I get confused when solving for some of the fractions in my problem. how would you solve for 1+(-2/(sqroot 5))? I just need a refresher on the order of operations for it. Thanks!
when you have a term squareroot (for example sqrt(x))in the denominator, multiply it with itself such that the multiplier is equal to one ( sqrt(x)/sqrt(x) ) to remove the squareroot,, in this problem:
1+(-2/(sqroot 5))
1+(-2/(sqroot 5))*(sqrt(5)/sqrt(5))
1+{[-2*sqrt(5)]/5}
therefore:
{[5-2*sqrt(5)]/5}
so there,, :)
To solve the expression 1 + (-2 / √5), you can follow the order of operations, which is commonly remembered using the acronym PEMDAS (Parentheses, Exponents, Multiplication and Division from left to right, Addition and Subtraction from left to right).
1. Simplify any expressions inside parentheses. In this case, there are no parentheses.
2. Next, evaluate any exponents. There are no exponents in this expression.
3. Proceed with multiplication and division from left to right. In this expression, you have a division operation: -2 / √5.
To simplify this division, you need to rationalize the denominator. Rationalizing the denominator means removing any square roots or radicals from the denominator.
In this case, the denominator is √5. To rationalize the denominator, you need to multiply the numerator and denominator by the conjugate of the denominator - in this case, √5 itself. By multiplying the numerator and denominator by √5, the denominator will become a rational number (without any square roots).

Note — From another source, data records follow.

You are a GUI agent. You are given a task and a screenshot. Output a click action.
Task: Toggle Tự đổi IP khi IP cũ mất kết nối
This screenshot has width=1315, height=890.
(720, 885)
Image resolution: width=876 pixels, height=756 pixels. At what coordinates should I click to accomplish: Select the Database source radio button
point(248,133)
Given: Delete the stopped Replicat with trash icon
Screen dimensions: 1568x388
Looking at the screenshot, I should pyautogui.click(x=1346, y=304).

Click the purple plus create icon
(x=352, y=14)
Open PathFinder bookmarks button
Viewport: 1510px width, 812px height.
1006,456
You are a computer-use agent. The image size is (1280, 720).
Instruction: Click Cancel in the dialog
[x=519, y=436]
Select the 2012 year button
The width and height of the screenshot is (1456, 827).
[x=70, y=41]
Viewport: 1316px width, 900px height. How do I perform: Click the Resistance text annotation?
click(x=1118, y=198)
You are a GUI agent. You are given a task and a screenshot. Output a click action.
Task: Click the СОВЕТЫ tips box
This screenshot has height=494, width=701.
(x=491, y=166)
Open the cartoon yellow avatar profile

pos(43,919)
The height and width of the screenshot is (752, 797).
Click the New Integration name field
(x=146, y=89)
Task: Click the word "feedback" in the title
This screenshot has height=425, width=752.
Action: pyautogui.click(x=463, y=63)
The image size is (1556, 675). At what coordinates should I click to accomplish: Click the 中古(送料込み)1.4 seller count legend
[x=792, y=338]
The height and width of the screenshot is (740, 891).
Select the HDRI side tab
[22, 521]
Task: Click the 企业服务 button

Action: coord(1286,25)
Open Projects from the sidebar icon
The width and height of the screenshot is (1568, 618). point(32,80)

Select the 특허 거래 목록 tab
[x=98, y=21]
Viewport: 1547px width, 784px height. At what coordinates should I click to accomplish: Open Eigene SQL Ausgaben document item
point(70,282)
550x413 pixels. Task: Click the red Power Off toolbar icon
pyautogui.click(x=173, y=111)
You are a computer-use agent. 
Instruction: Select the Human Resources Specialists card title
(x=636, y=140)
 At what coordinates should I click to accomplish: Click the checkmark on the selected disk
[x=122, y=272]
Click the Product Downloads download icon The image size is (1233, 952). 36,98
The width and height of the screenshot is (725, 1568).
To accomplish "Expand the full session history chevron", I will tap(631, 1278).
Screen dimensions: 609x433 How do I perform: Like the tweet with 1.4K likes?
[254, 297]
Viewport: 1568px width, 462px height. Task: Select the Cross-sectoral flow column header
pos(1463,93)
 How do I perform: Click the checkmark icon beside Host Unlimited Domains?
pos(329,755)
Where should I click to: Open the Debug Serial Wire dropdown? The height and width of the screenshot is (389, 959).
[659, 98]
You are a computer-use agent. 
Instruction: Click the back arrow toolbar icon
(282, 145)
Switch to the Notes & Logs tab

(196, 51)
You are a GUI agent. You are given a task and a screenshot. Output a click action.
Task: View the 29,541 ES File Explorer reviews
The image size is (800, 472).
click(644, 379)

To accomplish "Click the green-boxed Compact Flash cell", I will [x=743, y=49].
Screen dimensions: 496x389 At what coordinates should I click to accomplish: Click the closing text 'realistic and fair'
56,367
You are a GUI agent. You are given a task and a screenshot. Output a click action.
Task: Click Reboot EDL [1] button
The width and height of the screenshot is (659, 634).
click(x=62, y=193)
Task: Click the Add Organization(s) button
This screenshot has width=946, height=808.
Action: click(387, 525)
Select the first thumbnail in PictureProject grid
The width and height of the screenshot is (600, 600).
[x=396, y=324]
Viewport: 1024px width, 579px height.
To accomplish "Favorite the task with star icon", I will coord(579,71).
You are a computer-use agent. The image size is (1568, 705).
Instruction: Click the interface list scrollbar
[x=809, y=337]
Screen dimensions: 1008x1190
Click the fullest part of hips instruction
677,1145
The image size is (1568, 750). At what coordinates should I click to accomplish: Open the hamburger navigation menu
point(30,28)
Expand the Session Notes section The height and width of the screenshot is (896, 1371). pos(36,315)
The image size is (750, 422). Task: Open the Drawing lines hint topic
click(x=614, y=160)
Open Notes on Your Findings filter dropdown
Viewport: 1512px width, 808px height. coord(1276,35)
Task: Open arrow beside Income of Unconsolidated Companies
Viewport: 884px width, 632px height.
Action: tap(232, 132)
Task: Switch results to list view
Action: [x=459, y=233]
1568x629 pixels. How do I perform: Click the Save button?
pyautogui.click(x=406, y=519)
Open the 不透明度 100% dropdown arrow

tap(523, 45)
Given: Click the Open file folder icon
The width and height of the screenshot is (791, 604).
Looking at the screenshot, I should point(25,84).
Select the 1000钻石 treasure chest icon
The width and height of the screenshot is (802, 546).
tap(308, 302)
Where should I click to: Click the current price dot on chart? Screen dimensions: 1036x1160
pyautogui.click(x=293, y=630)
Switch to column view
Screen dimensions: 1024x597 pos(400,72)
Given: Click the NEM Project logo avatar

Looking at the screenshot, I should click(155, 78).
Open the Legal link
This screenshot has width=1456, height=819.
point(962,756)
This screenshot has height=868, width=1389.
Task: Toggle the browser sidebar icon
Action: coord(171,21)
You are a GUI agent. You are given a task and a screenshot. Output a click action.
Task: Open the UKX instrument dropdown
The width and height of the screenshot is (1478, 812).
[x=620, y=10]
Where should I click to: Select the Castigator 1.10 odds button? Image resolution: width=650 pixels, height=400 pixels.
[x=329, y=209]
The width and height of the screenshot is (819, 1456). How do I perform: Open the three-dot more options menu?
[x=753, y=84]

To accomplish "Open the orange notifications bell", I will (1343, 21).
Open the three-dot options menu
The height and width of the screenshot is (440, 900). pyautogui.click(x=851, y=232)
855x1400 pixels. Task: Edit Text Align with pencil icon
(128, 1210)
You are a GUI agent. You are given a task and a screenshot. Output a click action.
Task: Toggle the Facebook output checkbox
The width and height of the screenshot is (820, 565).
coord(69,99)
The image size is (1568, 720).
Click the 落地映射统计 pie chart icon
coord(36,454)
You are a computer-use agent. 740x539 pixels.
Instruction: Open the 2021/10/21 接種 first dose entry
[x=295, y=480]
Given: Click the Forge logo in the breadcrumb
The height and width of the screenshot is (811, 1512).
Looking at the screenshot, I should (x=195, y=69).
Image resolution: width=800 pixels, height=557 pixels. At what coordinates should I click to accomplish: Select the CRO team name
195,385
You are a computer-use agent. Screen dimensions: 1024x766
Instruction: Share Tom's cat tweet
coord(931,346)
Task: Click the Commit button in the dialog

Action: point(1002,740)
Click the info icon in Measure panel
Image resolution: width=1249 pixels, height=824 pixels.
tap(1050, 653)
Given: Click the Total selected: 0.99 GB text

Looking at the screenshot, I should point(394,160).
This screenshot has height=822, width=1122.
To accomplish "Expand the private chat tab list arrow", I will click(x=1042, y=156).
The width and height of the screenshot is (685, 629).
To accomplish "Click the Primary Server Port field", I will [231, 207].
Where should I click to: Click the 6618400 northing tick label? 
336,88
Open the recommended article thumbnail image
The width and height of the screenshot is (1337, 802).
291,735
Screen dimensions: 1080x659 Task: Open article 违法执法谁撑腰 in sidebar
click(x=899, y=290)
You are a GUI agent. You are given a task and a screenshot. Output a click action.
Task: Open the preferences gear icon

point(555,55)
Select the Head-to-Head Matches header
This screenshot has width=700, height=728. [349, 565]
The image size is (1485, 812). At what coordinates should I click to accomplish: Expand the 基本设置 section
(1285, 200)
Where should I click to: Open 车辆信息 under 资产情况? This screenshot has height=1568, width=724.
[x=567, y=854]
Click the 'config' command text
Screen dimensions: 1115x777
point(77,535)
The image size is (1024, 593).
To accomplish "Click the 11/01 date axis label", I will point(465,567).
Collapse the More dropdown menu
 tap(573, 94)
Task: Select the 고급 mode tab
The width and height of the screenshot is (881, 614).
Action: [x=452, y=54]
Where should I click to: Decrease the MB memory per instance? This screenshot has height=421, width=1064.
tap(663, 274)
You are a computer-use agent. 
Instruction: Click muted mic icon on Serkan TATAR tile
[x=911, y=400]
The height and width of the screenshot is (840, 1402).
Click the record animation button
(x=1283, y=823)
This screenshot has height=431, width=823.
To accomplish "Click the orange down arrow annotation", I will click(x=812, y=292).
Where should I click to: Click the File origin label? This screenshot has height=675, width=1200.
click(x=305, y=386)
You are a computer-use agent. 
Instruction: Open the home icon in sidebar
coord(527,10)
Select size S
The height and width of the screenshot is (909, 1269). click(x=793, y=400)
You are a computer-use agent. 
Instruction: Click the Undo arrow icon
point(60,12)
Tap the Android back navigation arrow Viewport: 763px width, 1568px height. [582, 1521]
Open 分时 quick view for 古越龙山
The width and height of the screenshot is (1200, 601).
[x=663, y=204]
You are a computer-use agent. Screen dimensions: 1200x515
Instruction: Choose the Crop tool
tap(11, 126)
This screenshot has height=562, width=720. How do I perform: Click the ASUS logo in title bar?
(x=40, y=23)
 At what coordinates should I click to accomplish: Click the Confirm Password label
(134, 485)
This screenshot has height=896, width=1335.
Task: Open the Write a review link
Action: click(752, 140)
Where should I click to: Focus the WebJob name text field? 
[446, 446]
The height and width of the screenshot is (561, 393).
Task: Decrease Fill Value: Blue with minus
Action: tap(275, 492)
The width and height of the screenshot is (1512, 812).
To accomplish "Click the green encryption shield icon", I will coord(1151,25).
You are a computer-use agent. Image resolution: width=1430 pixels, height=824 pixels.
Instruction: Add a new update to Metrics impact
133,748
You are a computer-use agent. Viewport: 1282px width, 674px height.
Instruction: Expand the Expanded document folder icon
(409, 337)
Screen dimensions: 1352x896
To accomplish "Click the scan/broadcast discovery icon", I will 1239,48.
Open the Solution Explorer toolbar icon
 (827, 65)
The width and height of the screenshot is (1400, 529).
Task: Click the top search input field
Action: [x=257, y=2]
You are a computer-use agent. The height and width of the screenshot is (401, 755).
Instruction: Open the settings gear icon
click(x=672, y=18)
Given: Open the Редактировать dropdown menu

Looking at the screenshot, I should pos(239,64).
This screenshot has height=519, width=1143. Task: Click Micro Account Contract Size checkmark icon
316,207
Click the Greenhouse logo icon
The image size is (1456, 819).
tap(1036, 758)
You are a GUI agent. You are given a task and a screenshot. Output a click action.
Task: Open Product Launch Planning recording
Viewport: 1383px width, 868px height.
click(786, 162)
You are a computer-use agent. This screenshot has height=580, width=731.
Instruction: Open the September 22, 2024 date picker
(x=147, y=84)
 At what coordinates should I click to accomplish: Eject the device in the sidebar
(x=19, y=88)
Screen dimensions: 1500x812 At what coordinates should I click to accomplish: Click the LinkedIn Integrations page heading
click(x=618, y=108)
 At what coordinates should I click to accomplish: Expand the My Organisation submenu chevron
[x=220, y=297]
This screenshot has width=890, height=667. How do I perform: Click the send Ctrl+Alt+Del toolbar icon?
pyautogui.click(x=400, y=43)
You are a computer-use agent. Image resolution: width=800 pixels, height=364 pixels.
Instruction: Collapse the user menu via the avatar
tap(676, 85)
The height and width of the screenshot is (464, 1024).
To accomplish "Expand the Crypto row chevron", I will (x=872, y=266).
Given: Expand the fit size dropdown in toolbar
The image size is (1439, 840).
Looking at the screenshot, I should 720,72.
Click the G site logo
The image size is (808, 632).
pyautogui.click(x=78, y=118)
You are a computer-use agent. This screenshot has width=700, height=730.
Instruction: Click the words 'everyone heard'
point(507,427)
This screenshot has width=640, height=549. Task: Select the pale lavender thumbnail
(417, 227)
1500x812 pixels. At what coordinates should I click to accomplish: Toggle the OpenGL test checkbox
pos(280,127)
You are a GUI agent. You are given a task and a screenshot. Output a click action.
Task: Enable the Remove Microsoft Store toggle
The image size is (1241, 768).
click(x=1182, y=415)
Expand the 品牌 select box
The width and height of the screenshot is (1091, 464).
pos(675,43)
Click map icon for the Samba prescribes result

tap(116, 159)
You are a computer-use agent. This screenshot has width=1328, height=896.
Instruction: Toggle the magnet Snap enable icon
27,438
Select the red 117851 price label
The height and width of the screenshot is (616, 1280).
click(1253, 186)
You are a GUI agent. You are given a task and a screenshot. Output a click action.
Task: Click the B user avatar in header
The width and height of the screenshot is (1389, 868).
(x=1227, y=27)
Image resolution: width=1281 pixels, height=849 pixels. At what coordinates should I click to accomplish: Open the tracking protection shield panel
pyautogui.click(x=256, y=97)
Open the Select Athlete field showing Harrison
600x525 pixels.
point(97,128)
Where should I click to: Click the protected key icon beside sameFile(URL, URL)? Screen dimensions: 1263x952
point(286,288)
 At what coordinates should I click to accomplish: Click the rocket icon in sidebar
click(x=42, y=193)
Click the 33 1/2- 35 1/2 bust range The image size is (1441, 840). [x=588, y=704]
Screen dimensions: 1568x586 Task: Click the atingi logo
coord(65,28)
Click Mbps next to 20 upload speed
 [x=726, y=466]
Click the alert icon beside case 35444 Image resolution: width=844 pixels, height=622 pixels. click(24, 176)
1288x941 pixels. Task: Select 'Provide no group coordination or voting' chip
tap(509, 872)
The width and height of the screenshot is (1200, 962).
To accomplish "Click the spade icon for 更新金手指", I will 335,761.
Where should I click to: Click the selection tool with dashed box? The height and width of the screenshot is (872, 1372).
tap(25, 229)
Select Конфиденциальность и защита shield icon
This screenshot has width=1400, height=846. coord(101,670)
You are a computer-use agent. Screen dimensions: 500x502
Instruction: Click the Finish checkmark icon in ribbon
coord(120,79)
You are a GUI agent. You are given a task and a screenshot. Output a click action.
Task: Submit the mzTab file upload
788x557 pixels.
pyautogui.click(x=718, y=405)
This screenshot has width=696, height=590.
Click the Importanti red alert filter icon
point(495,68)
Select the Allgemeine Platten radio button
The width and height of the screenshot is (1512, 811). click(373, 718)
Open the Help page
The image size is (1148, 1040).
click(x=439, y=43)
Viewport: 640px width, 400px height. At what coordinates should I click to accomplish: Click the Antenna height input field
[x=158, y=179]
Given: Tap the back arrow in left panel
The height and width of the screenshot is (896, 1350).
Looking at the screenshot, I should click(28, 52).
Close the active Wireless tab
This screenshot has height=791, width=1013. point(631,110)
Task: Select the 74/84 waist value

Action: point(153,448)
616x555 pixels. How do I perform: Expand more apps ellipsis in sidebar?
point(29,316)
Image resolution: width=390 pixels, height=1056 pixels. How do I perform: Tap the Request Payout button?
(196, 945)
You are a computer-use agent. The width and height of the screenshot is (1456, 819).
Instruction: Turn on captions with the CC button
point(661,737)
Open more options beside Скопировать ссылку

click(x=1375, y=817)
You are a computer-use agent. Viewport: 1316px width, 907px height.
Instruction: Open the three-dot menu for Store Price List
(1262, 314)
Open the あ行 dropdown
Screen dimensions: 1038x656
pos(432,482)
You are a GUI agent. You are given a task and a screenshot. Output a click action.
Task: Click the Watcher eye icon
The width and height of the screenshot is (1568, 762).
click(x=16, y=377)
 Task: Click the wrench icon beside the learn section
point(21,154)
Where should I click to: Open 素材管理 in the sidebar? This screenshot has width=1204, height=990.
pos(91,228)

So, (-2 / √5) can be simplified as follows:
(-2 / √5) * (√5 / √5) = -2√5 / (√5 * √5) = -2√5 / 5
4. Now that the division has been simplified, you can proceed with addition and subtraction from left to right. In the expression, you have 1 + (-2√5 / 5).
To add 1 and -2√5 / 5, you need to find a common denominator. In this case, the common denominator is 5. So the expression becomes:
(5 * 1 + (-2√5)) / 5 = (5 - 2√5) / 5
Thus, 1 + (-2 / √5) simplifies to (5 - 2√5) / 5 after following the order of operations and rationalizing the denominator.